/ 9 March 2007

Coming slowly to a bowser near you

If you’re buying on credit at your friendly filling station you have to take two credit cards with you, one for fuel and one for the other stuff.

So sensitive were the authorities in the past to the spectre of discounted petrol, that a whole separate credit card had to be issued just to ensure there was no discounting, otherwise the whole magnificent construction set up to ensure fuel security for apartheid South Africa could come tumbling down.

It is not remarkable that PW Botha and his lot went to great lengths (not to mention cost) to keep fuel flowing, but more remarkable, perhaps, is that 13 years into democracy, the whole blasted edifice remains firmly in place, save a tweak here and there.

Every so often, though, a report comes along, where, if you use a telescope, you can see car lights at the end of this tunnel. The first such report was one by the Competition Tribunal, which disallowed a proposed mega merger between Sasol’s fuel business with Engen. Tribunal chair David Lewis in an off-the-cuff remark likened the country’s fuel industry to central planning in the Soviet Union.

The second, more recent, is the Rustomjee committee, which has looked into fiscal reforms for the liquid fuels industry as part of an investigation that included recommending a new dispensation for the synthetic and renewable fuels industries.

The latter report was done for the treasury. Note that neither report was generated for the department of minerals and energy, even though it has the primary responsibility for liquid fuels.

The windfalls task-team report, as it is generally known, has a lot to say on reforming the fuels sector and suggests a list of stuff that can be done tomorrow and without any fuss. The first calls for the present price system to be used only as a price cap mechanism, meaning that the present prices, which the department produces each month, would be maximum prices only. As is the case with diesel, each retailer who can discount this price should be allowed to.

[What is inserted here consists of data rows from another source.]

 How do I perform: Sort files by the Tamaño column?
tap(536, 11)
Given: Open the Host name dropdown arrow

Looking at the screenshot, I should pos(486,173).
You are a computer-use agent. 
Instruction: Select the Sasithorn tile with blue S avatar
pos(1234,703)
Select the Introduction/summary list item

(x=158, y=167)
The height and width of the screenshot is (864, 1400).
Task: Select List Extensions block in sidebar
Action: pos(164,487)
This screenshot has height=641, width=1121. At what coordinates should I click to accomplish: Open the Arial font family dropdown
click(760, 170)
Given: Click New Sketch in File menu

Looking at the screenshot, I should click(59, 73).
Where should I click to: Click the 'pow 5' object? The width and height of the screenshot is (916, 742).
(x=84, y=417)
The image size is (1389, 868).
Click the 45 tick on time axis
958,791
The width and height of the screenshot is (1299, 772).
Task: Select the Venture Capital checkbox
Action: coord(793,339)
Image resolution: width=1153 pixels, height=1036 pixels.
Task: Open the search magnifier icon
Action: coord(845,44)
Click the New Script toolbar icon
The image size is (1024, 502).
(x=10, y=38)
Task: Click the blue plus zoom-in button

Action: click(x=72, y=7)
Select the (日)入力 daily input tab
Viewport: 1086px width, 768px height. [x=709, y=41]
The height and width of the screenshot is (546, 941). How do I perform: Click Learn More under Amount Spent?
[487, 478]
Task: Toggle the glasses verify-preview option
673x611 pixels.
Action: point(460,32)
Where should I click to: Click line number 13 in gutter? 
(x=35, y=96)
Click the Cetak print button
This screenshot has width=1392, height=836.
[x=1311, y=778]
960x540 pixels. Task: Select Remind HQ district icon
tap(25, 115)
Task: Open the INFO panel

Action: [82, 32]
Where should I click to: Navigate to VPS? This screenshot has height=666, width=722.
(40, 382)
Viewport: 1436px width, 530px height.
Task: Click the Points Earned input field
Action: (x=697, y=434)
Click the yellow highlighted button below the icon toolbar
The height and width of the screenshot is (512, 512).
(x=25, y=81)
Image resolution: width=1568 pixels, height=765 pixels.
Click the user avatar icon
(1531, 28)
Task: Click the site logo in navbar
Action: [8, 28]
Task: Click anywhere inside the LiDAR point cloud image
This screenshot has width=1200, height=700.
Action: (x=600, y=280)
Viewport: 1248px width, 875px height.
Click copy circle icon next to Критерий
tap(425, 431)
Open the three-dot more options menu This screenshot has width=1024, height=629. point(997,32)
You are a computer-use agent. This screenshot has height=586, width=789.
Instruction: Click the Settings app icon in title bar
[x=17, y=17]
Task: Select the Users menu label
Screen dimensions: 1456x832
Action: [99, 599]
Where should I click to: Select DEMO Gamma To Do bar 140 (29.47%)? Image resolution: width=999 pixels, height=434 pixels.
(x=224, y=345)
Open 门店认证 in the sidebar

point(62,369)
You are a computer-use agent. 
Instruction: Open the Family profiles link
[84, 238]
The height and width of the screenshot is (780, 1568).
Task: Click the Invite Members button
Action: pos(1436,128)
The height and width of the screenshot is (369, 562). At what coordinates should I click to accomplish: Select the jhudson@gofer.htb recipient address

The windfalls task team even sees the prospect of — shock! horror! — retailers offering attractive credit deals to entice you to their service stations. The day where you can buy your petrol and can of Coke using the same credit card may not be far off.

One observer tells me he asks motorists if they have ever queued for petrol. None has ever answered in the affirmative. His reasoning is that you queue at Woolworths and Pick ‘n’ Pay, why not queue for petrol if a good deal is in the offing?

Diesel at present sells by as much as 40c a litre lower than the recommended price and bulk buyers have been able to negotiate themselves favourable deals. If you’re big enough, you can save yourself millions buying bulk diesel.

The windfalls task team also want the verneukery which is the BFP, the base petrol price, revisited to get a calculation that is fairer to consumers. It noted evidence to the tribunal that the BFP is biased in favour of the oil companies by 5c a litre while the Moerane committee, which looked at fuel shortages, found the bias was worth 10c a litre. Since the country consumes 20-billion litres or so of fuel annually, these cents amount to more than chump change.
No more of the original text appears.